祁烟滑动屏幕的手顿住,视线移到他的笑脸上,清眸微动,垂下,落至相握的两只手上。

她恍惚后,有淡淡的怅然,没想到自己会有这种经历……

人生还真是神奇,多变。

许久,祁烟柔下眉眼,回答他:“像,很像。”

秦侬虞吩咐人给祁烟准备了客房,沈饶则是去他在老宅的房间睡,毕竟都还未婚,这样的安排很合理。

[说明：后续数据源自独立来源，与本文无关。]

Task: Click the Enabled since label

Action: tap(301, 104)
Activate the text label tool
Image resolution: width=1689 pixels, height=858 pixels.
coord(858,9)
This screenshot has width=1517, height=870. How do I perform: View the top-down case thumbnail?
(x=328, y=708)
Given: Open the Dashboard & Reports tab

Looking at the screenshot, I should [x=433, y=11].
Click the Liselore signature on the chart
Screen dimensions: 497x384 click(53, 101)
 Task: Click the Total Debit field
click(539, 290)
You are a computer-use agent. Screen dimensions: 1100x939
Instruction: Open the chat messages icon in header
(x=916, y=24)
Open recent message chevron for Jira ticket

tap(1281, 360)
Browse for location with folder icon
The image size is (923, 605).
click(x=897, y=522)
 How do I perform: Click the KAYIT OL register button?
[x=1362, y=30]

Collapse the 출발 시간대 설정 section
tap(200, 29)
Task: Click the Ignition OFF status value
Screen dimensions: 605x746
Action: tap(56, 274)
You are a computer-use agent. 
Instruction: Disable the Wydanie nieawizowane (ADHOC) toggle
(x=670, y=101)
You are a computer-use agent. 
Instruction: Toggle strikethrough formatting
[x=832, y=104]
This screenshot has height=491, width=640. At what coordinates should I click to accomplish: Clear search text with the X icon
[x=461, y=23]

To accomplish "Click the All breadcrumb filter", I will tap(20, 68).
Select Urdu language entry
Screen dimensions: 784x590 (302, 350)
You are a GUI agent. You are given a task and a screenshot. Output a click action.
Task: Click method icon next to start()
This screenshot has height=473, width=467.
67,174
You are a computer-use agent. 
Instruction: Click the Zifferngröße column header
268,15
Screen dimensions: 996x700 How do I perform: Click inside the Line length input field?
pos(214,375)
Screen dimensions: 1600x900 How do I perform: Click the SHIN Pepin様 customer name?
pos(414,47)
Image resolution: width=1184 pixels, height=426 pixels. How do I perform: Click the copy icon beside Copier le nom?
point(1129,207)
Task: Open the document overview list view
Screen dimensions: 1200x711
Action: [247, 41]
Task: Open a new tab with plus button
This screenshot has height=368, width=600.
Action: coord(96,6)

祁烟没有异议,沈饶就不太乐意了,臭着一张脸,给他奶奶弹消息。

沈饶:【您老人家会不会看眼色?】

宁静致远:【?你小子,注意分寸】

沈饶:【您就不能说家里没客房吗?哪有让分开睡的道理?】

宁静致远:【……】

秦侬虞抬起头,瞪他,好像在说‘这么大的地方,你说没客房’?

沈饶似乎也察觉到不妥,讪讪摸摸鼻尖。

宁静致远:【我警告你,老实点,别作妖】

秦侬虞发完这条消息后,按灭手机,起身。

“年纪大了,必须早睡了,你们也别熬夜。”

“好。”

祁烟应声,目送沈老夫人离开,她也转头对沈饶道。

“我也过去了,晚安。”

说罢,还没等沈饶反应,便转身离开,忽的,步子止住,她的腰被一截小臂揽住。

沈饶就着这个姿势,从背后环住她,低磁的嗓音,有些委屈。

“跑这么快?就这么不想跟我睡?”

祁烟扶着他的手臂,无奈地摇摇头,背靠着他结实的胸膛,语气轻快。

“怎么会,我还有事要线上处理,所以有点急。”

“什么事?”

沈饶捞过她,让两人面对面,探究追问道。

平时他不会过问祁烟这些,但最近他神经过于敏感了。

祁烟叹了口气,没有隐瞒。

“组长醒了。”

……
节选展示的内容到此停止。